DennisPeterson · November 17, 2018, 2:41pm

One way to help protect against software patents is to make sure posts are stored in Internet Archive, thus giving a reliable publish date. I just attempted to do that with a post, and it didn’t work because they won’t save anything that has a robot.txt prohibiting web crawlers.

Would it be possible to modify robot.txt?

dlubarov · November 17, 2018, 8:40pm

The robots.txt looks fine to me; IA’s crawler should be able to discover and archive any topic pages it likes. It looks like IA’s crawler just hasn’t decided to archive very many topic pages, for whatever reason, but there are some.
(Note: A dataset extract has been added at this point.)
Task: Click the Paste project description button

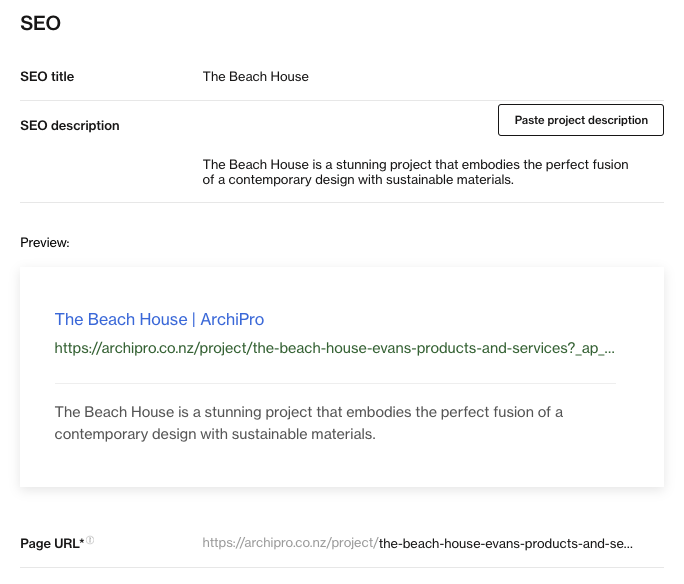Action: [581, 120]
Here’s an example.

If someone representing the website could email [email protected], maybe they could adjust some configuration to make their crawler more likely to archive all the topics here.

Edit: I tried requesting that IA archive a topic page through their web UI, and IA did archive it (link), but the server didn’t give it the actual content of the topic; instead it returned “Oops! That page doesn’t exist or is private.” Might be a bug in Discourse? Or it could be some intentional bot blocking code within Discourse, possibly with a rate limit that IA’s crawler sometimes exceeds.

DennisPeterson · November 17, 2018, 10:05pm

Interesting. On one request I got a message about robots.txt but on several other attempts I got the same message you did.

DZack · December 20, 2018, 5:47pm

I can think of another place to store posts for future “proof of publish date”

(or hashes of posts, anyway)

DZack · December 21, 2018, 8:01pm

…but actually tho, if we can just get posts in a standard/ plaintext format, say once a week, hashing them, storing the hash on Eth, and hosting the content (IPFS, or even just have a few redundant copies hosted somewhere) could be a neat project, and a nice illustration of an easy use-case.

virgil · December 21, 2018, 10:06pm

I will ask my colleagues at archive.org to look at this.